Born on 8th March 1974 Mandy was an ordinary child destined to travel an extra-ordinary journey.
Having a real zest for life it’s difficult to understand how we have ended up here.
Someone once said you knew when Mandy was in a room before you saw her, her laughter always preceded her. She married Brian in 1999. He was her world, on her wedding day she almost drove us mad worrying that he wouldn’t turn up but he did.
In 2001 she was diagnosed with malignant melanoma when she was 6 weeks post natal from having her first son Kyle.
She had extensive surgery and after 5 years continuous monitoring and removal of other suspect moles all returned to normal until that fateful day in April 2010. Mandy noticed a couple of lumps behind her ear on her skull. After several days, the lumps were still there and seemed to be getting bigger, in addition another couple of lumps appeared on her arm so she made a trip to the doctor who made a referral for a biopsy just to be on the safe side. In the 4 weeks until her appointment she developed 29 lumps in various positions on her body.

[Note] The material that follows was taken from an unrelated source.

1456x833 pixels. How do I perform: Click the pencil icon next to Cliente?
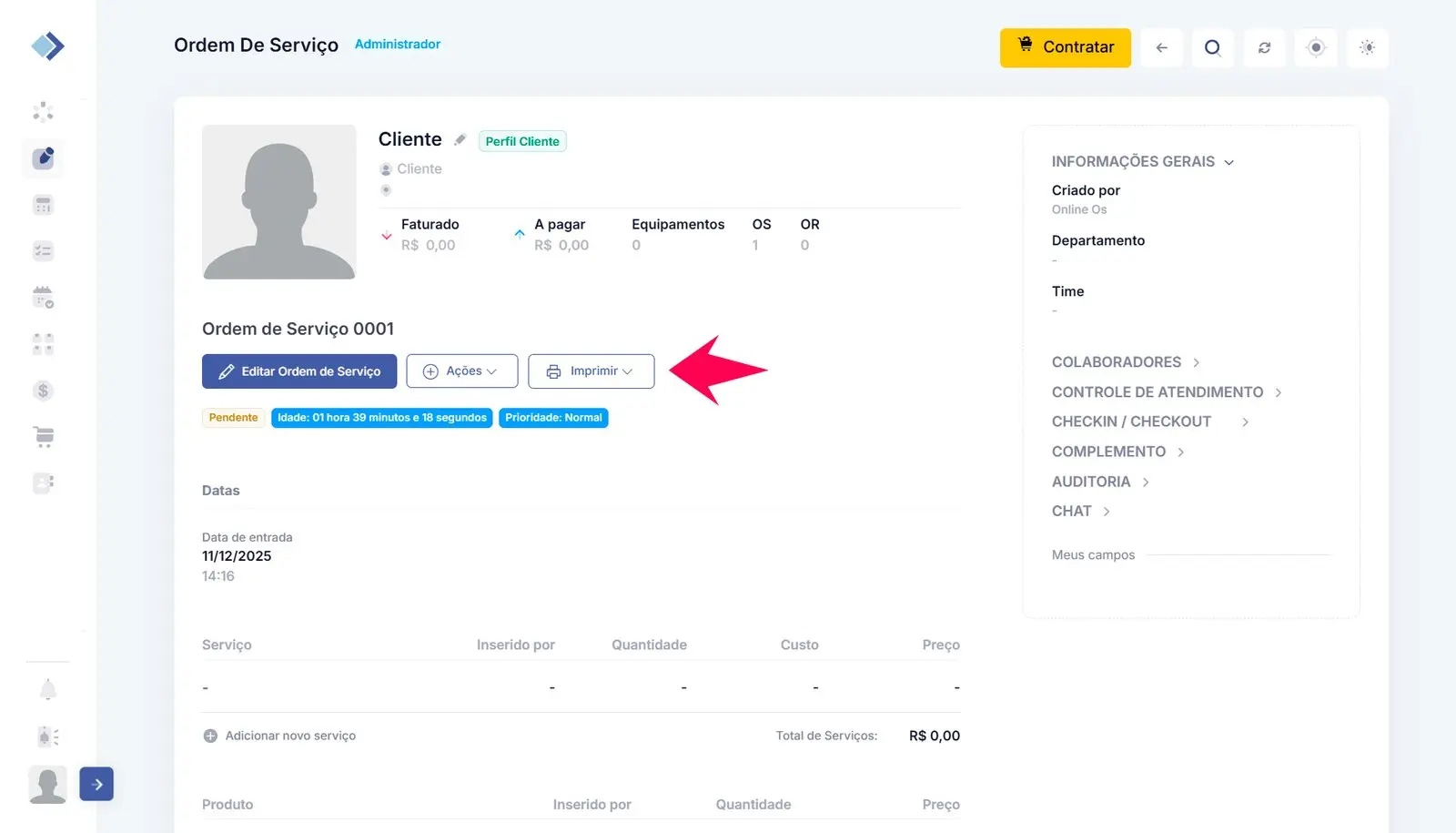(x=460, y=140)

Still we weren’t too alarmed as they were lumps weren’t they? not moles. Two weeks later we were told that the melanoma had returned. Following an appointment with the consultant oncologist at Weston, CT scan and blood tests we were told that it had spread to her internal organs and it was incurable.
Now, you would assume that this news would have crushed Mandy, she was a young woman who had everything to live for, a husband she adored and two beautiful boys aged 10 and 5. Not Mandy.

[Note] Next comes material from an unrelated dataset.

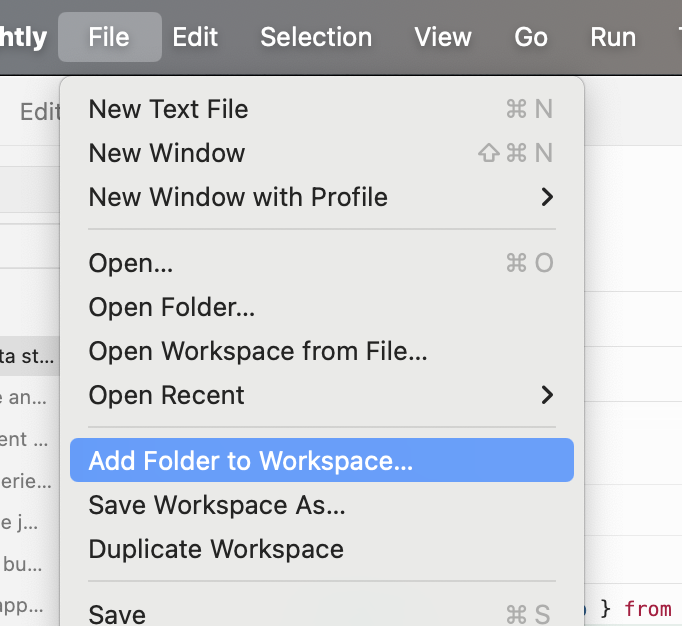Open the View menu
Viewport: 682px width, 626px height.
pos(443,37)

What followed were months of chemo, scans, radiotherapy on her head to try to halt the progress of the metastatics in her brain and then back onto chemo.
She had about 2 weeks treatment free and that was simply to gain strength for the radiotherapy. I can’t remember her complaining, she was so strong and only got cross if people dared to pity her or (worse still) ignore her. She refused to let it beat her and was positive all the way through for her husband, her sons and her family. In fact the only time I saw her cry was when she had her hair cut when it began to fall out after the radio therapy.
Their friends and work colleagues – not to mention the boys school – were amazing – funds were raised – some amazing memories were made thanks to everyone’s generosity and efforts. Mandy died at Weston hospice on 20th August 2011. She fought to the end – wanting to savour every moment with her beloved boys.
Mandy’s legacy is love, laughter and incredible bravery.
Overriding everything, was Mandy’s wish that there was more awareness of skin cancer and the damage that the sun causes, particularly to young skin.
Please don’t become yet another sad statistic.